Smoke from large fires can travel across much of the planet, changing the weather, Israeli scientists say.
Bushfires in places like Australia may seem like localized calamities, but they aren’t. Smoke from large fires can travel across much of the entire planet, changing the weather, Israeli scientists say.
During the extreme months-long fire season down under between 2019 and 2020, millions of tons of smoke particles were released into the atmosphere with most particles settling to the ground after a while. Yet other particles from a part of the country ending up covering the entire Southern Hemisphere for months.
The scientists determined this by tracking spikes of airborne aerosols that showed up in satellite imagery in January and February last year in the high rate of particle-laden haze around the Southern Hemisphere and tracing them back to Australia’s bushfires.
“[T]his smoke caused record-breaking levels of aerosols in the atmosphere blanketing over the Southern Hemisphere, as much as that from a moderate volcanic eruption,” the two Israeli scientists explain in a study.
“The severity was caused by a combination of the vigor of the fires and their location at a latitude with a shallow tropopause and within the midlatitude cyclones belt.

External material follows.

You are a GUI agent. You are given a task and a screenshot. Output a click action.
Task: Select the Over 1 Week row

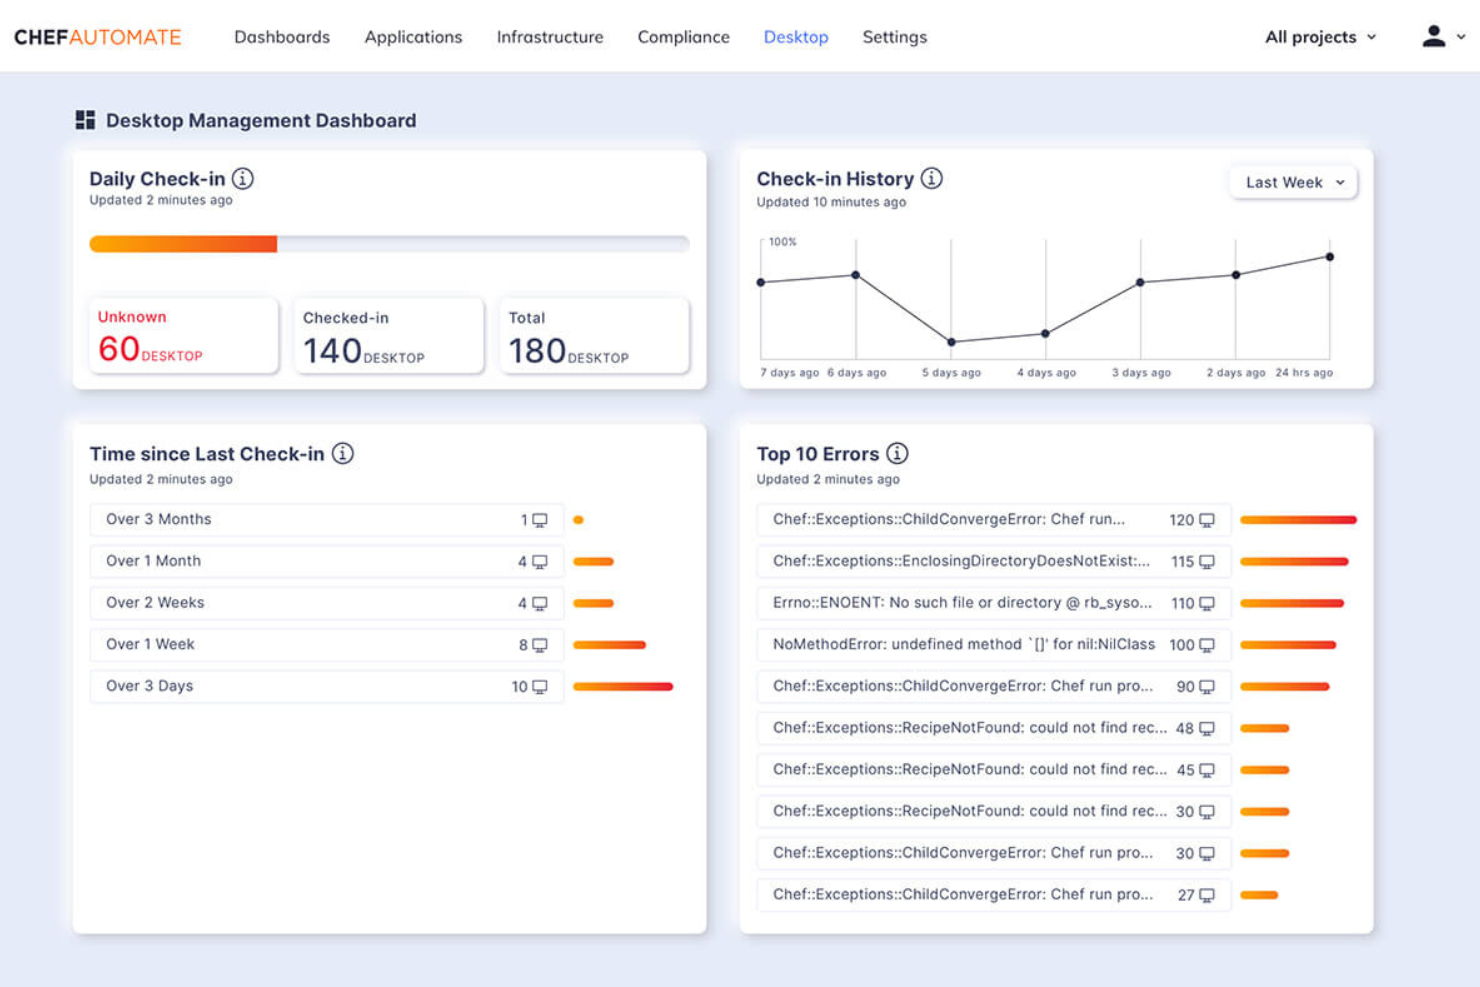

This aerosol increase caused considerable cooling over oceanic cloud-free areas,” the elucidate.
In January 2020, measurements showed a deviation in the rate of aerosols three times the normal level, which made for some of the highest readings ever obtained. It was higher even than those from the eruption of the volcano Mount Pinatubo in the Philippines in 1991.
At first the scientists were puzzled by the origin of the large amounts of aerosols high up in the troposphere, several kilometers above ground, but eventually they pinpointed the source as raging bushfires in the southeastern part of Australia, which caused massive devastation that year in the country. Irregular cloud formations and other weather patterns helped the particles waft upwards and penetrate high up into the air from where they could spread far and wide, they explain.
Once they have made their way to the stratosphere, the particles got caught in a single strong current moving eastwards over the ocean to South America and back over the Indian Ocean toward Australia, causing the particles to slowly settle around the entire hemisphere.
“People in Chile were breathing particles from the Australian fires,” notes Eitan Hirsch, head of the Environmental Sciences Division at the Israel Institute for Biological Research.
Because the aerosols wafted on an endless air current high in the troposphere, they could remain airborne much longer than smoke particles lower down in the atmosphere.
“For people on the ground, the air may have just seemed a bit hazier or the sunsets a bit redder. But such a high AOD [aerosol optical depth] — much, much higher than normal — means sunlight was getting blocked, just as it does after volcanic eruptions,” says coauthor Prof. Ilan Koren, a scientist at the Weizmann Institute of Science’s Earth and Planetary Science Department.
“So the ultimate effect of that smoke on the atmosphere was cooling, though we still do not know how much influence that cooling and dimming may have had on the marine environment or weather patterns,” Koren adds.
At any one moment bush fires are burning in hotter climates as forests catch fire in heat or else people decide to clear forests for agricultural land by burning down vegetation. Yet the larger-scale effects of these fires on the weather elsewhere have yet to be fully understood.
“There are always fires burning in California, in Australia and in the tropics,” Prof. Koren says. “We might not be able to stop all of the burning, but we do need an understanding that the precise locations of those fires may grant them very different effects on our atmosphere.”